━━━ EXERCISE MATERIAL

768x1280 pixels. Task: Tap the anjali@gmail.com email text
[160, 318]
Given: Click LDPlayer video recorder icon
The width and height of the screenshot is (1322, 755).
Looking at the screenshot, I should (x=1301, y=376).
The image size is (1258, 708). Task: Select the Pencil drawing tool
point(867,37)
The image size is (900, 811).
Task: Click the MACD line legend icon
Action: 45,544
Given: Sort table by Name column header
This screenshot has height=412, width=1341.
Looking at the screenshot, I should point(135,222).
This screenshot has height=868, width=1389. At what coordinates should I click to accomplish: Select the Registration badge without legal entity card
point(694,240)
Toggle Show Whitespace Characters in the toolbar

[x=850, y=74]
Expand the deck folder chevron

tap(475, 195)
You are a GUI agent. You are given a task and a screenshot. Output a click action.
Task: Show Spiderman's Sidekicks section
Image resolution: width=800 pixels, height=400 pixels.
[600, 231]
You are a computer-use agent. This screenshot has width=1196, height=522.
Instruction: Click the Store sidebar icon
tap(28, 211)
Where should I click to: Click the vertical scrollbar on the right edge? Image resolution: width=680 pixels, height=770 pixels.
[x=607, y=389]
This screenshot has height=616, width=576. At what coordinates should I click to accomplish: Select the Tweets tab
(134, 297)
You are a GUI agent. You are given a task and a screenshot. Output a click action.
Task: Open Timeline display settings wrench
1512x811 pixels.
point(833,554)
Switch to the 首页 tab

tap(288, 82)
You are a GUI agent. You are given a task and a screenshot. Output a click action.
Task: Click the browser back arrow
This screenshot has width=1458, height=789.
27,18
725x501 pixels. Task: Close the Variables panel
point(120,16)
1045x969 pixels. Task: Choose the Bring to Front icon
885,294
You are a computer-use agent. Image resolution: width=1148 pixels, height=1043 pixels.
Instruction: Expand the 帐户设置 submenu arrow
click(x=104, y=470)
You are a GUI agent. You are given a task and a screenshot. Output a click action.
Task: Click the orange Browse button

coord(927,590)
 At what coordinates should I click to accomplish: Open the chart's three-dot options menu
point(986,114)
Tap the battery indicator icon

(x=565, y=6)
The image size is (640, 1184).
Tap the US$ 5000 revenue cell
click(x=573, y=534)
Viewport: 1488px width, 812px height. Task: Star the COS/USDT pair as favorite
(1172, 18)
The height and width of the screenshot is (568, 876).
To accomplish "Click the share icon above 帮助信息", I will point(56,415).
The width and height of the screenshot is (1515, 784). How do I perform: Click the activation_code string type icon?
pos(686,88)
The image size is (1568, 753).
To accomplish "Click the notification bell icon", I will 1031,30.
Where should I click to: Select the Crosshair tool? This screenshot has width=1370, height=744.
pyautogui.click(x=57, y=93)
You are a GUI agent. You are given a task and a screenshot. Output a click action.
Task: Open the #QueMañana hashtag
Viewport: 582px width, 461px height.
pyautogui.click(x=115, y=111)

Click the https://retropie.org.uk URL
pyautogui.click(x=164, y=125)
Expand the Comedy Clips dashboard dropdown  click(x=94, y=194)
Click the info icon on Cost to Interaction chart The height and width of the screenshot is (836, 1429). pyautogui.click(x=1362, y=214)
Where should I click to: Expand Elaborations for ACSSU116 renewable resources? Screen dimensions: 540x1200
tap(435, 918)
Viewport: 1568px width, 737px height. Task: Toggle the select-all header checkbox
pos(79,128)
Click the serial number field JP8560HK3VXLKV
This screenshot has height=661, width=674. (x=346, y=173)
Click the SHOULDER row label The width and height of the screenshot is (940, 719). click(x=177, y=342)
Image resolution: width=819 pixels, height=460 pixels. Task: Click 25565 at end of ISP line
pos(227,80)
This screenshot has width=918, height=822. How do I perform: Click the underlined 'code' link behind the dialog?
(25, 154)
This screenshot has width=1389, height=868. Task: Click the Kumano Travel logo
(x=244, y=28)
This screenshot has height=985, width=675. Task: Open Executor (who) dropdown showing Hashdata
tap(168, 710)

━━━━━━

WORK TO BE COMPLETED
What lines in the data above carry "will"? Return them all.

RESPONSE
To accomplish "Click the share icon above 帮助信息", I will point(56,415).
To accomplish "Click the notification bell icon", I will 1031,30.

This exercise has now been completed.